DeKalb County is also fraught with noncompliance when it comes to wearing masks in public spaces.
This is truly an example of where one’s individual freedom has adversely impacted the freedom of others. Ordinarily, one’s freedom to throw a punch stops short at another’s face, but those who reject COVID-19 compliance measures based on the personal freedoms argument do not accept that their exercise of freedom takes away the freedoms of others.
Those who reject all of the measures to reduce this disease are the ones who are perpetuating the crisis. The ratio of those who’ve been infected, and those who are fully vaccinated, is not enough to reach herd immunity levels.

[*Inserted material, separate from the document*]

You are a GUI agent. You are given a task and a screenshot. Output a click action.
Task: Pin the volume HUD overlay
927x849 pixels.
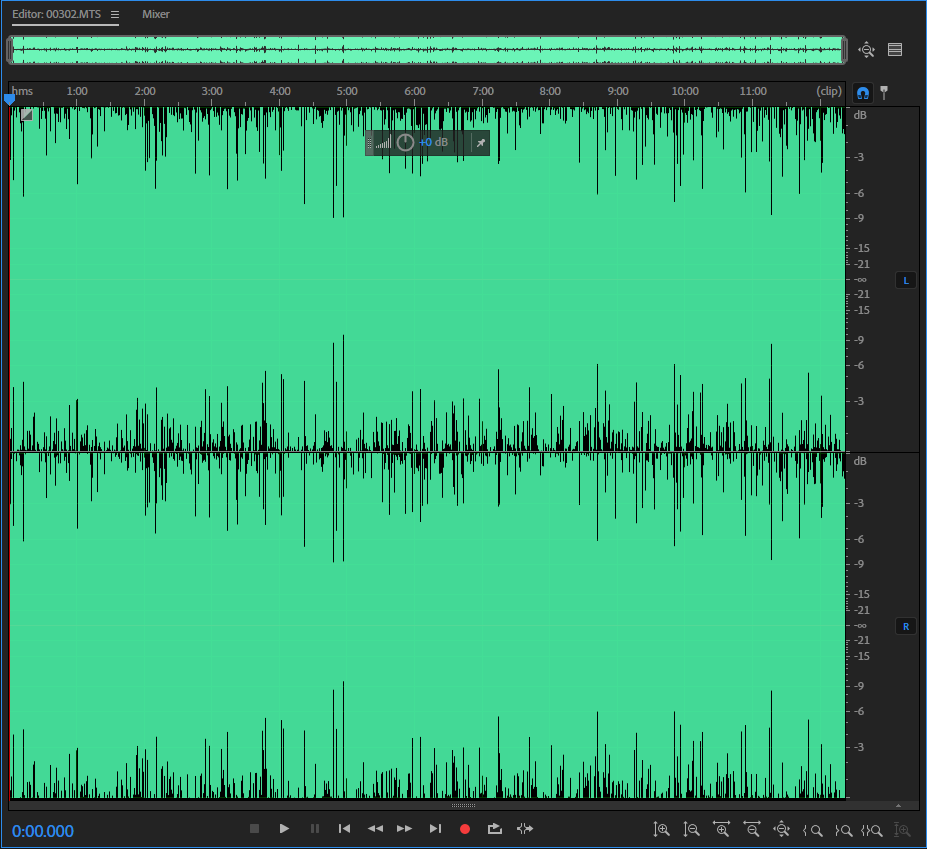(480, 143)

More than 126 million Americans are still vulnerable to getting infected. If we rely on natural immunity alone, approximately 2 million additional Americans will need to die before herd immunity will be achieved. Whereas only 1.5% of those who contract COVID-19 die, many of the 5% to 10% of COVID patients who require hospitalization but do not die from COVID suffer long term physical, psychological, and financial consequences.
Doctors, nurses, technicians and all of the non-health care personnel who staff hospitals (including the cooks, housekeepers and security personnel) are immensely burned out with having to deal with too many COVID-19 patients and not enough resources in the country to care for them.
We are all running out of numerous essentials such as drugs, IV catheters and even normal saline. In many places our supplies are day to day. More health care workers have quit or will soon quit compared to those who have been let go for violating state and institutional vaccination policies.
How can ordinary people help? I suggest we all act like patriots and fight this battle as if an invisible enemy is knocking at our doors.
Like all of the military veterans who despite the risks volunteered for combat duty for the greater good of all Americans, have the courage to step up and sacrifice a bit for the overall well-being of the rest of society and the rest of our nation. Fight this invisible enemy with what we know works. To be a patriot means to get vaccinated.
Follow the examples of Presidents Donald Trump and Joe Biden who have both been vaccinated and boosted. If you are fully vaccinated but due for a booster, get one.
If you feel at all sick, get tested. If you test positive, isolate yourself from others and let your contacts know that they have been exposed. When you are indoors in public buildings, wear a mask to minimize your unintentional spread of pre-symptomatic COVID-19 to anyone around you.
For those who are still skeptical, know that there is a more than a MILLION-fold increased risk of dying from COVID-19 than from dying of the vaccine. Choose wisely.